- Born: Tacoma, Washington, U.S.
- Education: University of Portland
- Occupations: Businesswoman; author; speaker; content creator;

Instagram information
- Page: herfirst100k;
- Followers: 2.2 million

TikTok information
- Page: herfirst100k;
- Followers: 2.4 million

= Tori Dunlap =

American investor, feminist, and social media personality

Tori Dunlap is an American businesswoman, author, podcaster, and speaker. She is the founder of 'Her First $100K', which is a financial education company aimed at young women.

== Early life and education ==
Dunlap is from Tacoma, Washington. At age nine, her father offered to help her start a candy vending machine business, getting her a machine for a $300 loan. After paying back the loan, she expanded to 15 machines, and added the profits to her college fund. When she was 20, she sold the business to a ten-year-old for $1,700.

Dunlap earned dual degrees, a Bachelor of Science in organizational communication and Bachelor of Arts in theatre from University of Portland in 2016. She graduated debt-free from college and credited that for her ability to accumulate savings of $100,000 by age 25.

== Career ==
After graduating from college, Dunlap began an entry-level job as a digital marketing manager in Seattle. At the age of 22, she started a financial education blog and began saving money towards a goal of amassing $100,000 at the age of 25. She reached that goal in 2019.

Dunlap founded Her First $100K, a financial education company aimed at young women. The company sells webinars and programs. It also produces a podcast; as of 2021, it had twelve employees. Her First $100K generates revenue through speaking engagements, social media, and financial coaching. Dunlap said her business grossed more than $3.4 million in 2021. That same year, her videos earned $15,000 each from her corporate sponsors. Dunlap has stated that she tries to align her company's business practices with her advice.

The New York Times compared Dunlap's advice to that of other millennial women financial influencers including Berna Anat, Melissa Jean-Baptiste, Delyanne, and Haley Sacks, whose advice follows in the tradition of advisors like Suze Orman.
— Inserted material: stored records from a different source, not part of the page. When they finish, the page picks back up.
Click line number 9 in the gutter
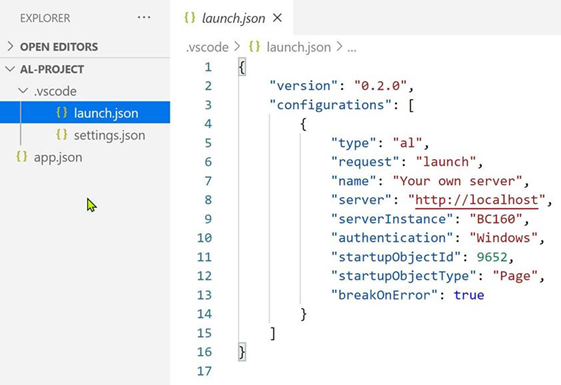Viewport: 561px width, 385px height. pos(208,219)
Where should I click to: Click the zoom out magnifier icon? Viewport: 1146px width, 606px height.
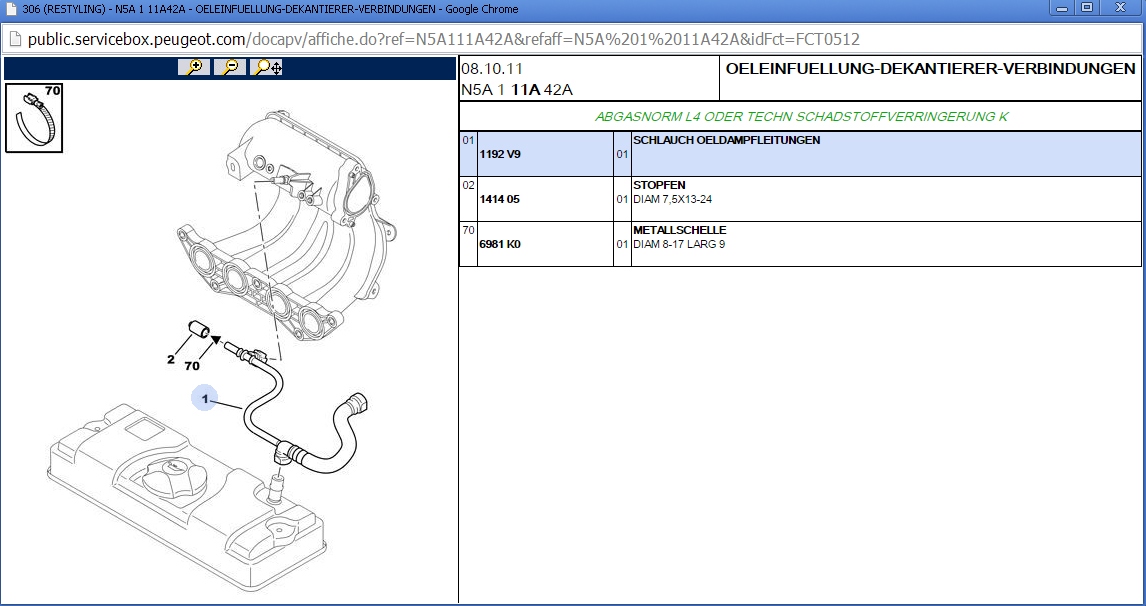[230, 67]
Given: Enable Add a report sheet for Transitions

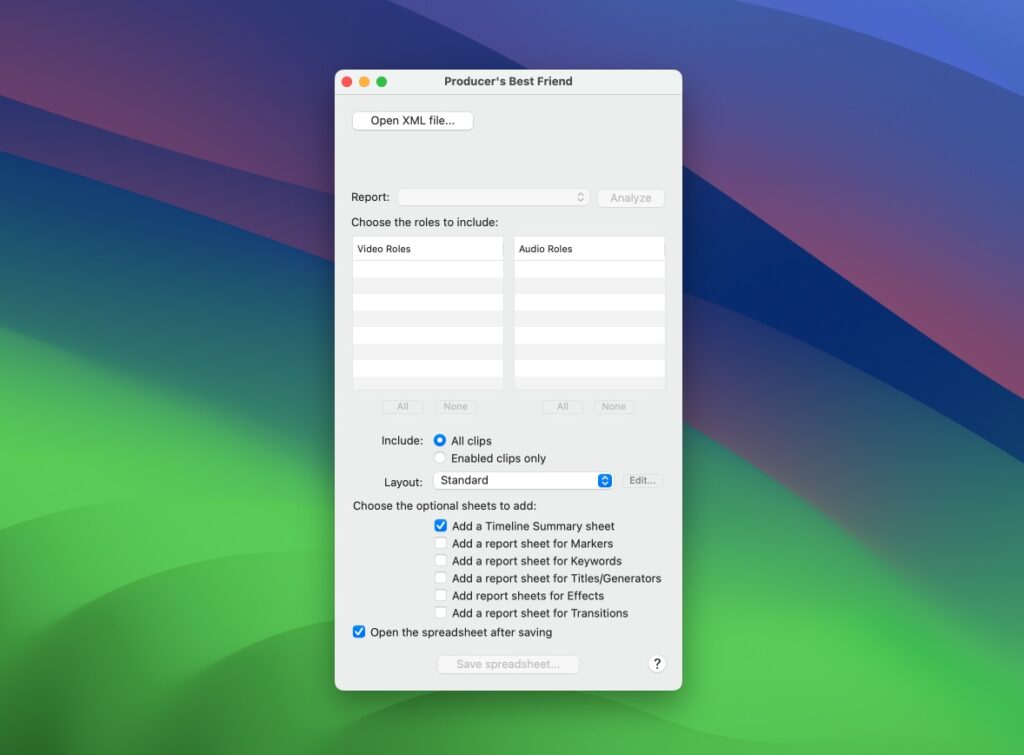Looking at the screenshot, I should click(440, 613).
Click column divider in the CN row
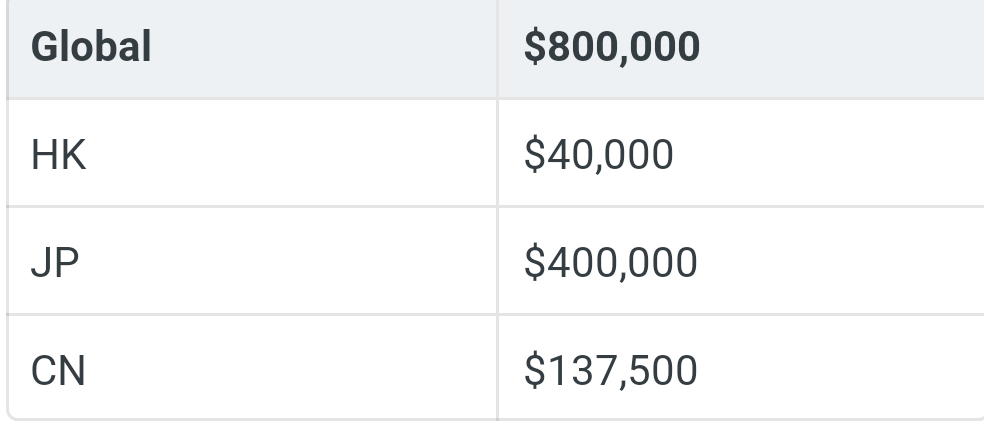Screen dimensions: 984x436 [x=498, y=368]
The paper said that the younger influencers tend to avoid some of the most common tropes of previous financial advice, like blaming listeners for wasting money on lattes.

In May 2021, Dunlap released a podcast, Financial Feminist. Dunlap subsequently released a book with HarperCollins, Financial Feminist, a New York Times bestseller.

== Personal life ==
Dunlap lives in Seattle with her boyfriend Pav, an athletics and education professional.